Oracle SOA Suite also provides the flexibility to create new services. In addition, the application can easily be extended across the broader healthcare system in Singapore over the next few years, which would support the government’s vision to provide more timely and efficient healthcare to all Singapore residents.
Ensuring patient privacy is extremely important for hospitals and health clinics across Singapore. MOHH uses several Oracle solutions, alongside other components, to ensure patient information in the NEHR system is secure while providing healthcare professionals access to this data.
MOHH deployed Oracle Identity Management 11g to ensure each patient’s personal health information is not compromised. The application is used to authorize clinicians’ access when they log into the NEHR system to view medical information of patients under their care, such as medication histories and lab reports. The information is provided on a need-to-know basis.
“The aim is to legitimize the use of the system, so clinicians can provide the best clinical care and MOHH can promote confidence that patient information is being used in the right way,” said McKinnon.

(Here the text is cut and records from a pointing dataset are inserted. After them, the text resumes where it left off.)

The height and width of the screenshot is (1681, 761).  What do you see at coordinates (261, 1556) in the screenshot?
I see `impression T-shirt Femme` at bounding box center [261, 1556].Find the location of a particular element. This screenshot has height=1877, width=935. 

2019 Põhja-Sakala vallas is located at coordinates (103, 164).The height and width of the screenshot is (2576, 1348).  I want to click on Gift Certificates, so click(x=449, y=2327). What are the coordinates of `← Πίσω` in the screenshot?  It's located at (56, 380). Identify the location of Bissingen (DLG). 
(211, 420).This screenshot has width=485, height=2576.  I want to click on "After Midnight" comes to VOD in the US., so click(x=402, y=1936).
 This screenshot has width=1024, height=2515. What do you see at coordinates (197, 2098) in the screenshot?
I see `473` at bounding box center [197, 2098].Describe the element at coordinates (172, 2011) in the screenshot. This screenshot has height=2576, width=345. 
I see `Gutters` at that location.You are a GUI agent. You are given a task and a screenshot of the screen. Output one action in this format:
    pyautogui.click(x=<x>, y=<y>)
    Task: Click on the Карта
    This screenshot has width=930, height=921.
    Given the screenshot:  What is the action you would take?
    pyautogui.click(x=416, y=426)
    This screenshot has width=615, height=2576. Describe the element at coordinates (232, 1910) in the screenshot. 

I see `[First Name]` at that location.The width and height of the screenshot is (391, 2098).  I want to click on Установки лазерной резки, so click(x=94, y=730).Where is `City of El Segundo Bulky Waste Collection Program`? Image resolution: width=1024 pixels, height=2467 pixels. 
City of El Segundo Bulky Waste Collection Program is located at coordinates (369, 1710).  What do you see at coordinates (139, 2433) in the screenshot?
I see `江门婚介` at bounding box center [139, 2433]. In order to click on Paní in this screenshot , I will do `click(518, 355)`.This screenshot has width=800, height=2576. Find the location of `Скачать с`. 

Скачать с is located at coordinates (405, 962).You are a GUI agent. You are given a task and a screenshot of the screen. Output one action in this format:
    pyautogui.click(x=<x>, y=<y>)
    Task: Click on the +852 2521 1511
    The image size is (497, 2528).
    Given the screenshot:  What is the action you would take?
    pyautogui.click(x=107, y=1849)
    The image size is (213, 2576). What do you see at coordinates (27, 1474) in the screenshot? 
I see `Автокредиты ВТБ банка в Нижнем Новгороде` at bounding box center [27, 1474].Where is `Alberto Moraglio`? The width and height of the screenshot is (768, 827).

Oracle Database Vault (an database option) is used to prevent MOHH’s IT administrators—who conduct regular maintenance of the NEHR system—from accessing patient records and other personal information by giving them only access to the information they need to do their jobs.
Oracle Advanced Security also provides an additional layer of security by encrypting Oracle Database files, which prevents files from being copied and opened at another location.
MOHH needed a solution that was already being used by other healthcare agencies with complex requirements. Oracle and Accenture provided reference sites, confirming that Oracle Identity Management 11g, Oracle SOA Suite 11g, Oracle Healthcare Transaction Base, and Oracle Database 11g worked well in large-scale public healthcare deployments.
“While the project received a lot of interest from technology providers, MOHH felt that the Oracle and Accenture consortium provided a suitable solution for its needs,” said McKinnon.
In 2008, MOHH engaged Oracle Diamond Partner Accenture to help develop a blueprint for the NEHR system. In June 2010, an Accenture-led consortium was awarded the project to roll out the first phase of the NEHR system.
Work on the NEHR project started in July 2010. The system went live in April 2011, and MOHH began rolling it out across numerous healthcare institutions in Singapore in June 2011.
Oracle Partner
Accenture
Accenture was engaged to develop a blueprint that detailed the business, application, and technology architectures behind the NEHR system. From July 2010, Accenture worked with MOHH to map out the system requirements, design and build the NEHR system, and migrate historical patient data from the source systems.
Technical staff within the Accenture consortium used Accenture’s project methodologies and program management tools to deploy and test the system in 10 months.
“Accenture’s knowledge and resources were crucial to ensuring that this national project was completed within a tight timeframe,” said McKinnon.
Oracle Consulting, as part of the consortium, also provided healthcare and Oracle technology experts to assist with the implementation. This provided MOHH with additional assurance that any issues during the implementation would be addressed promptly, helping to reduce risk and ensure timely delivery of the project.